## TO DO
Collect every line in the records below that contains the word "agent".

Stored records
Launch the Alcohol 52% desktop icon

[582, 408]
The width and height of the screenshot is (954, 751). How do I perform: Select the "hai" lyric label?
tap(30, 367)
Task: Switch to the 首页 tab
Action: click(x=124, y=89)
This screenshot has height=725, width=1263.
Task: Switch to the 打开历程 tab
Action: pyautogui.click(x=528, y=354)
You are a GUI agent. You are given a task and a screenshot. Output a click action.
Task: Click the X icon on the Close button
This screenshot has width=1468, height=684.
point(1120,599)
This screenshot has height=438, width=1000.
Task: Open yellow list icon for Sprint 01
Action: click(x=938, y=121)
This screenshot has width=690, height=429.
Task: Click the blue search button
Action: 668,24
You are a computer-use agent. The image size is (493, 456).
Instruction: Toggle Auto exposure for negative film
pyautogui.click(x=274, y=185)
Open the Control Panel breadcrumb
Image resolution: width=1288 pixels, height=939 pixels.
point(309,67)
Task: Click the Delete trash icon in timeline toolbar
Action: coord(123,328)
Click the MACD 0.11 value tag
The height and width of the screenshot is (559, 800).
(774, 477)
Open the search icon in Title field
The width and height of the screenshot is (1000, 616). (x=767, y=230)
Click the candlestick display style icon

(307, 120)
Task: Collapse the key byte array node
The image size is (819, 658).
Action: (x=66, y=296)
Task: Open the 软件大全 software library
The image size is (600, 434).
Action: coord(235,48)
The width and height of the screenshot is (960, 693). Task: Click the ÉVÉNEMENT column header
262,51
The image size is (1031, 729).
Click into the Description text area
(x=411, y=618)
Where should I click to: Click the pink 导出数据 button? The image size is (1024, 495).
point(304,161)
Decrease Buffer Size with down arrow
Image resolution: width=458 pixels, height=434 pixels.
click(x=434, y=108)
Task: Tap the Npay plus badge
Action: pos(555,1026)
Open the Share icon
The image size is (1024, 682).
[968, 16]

## SOLUTION FOR THIS EXERCISE
You are a GUI agent. You are given a task and a screenshot. Output a click action.
You are a computer-use agent. The image size is (493, 456).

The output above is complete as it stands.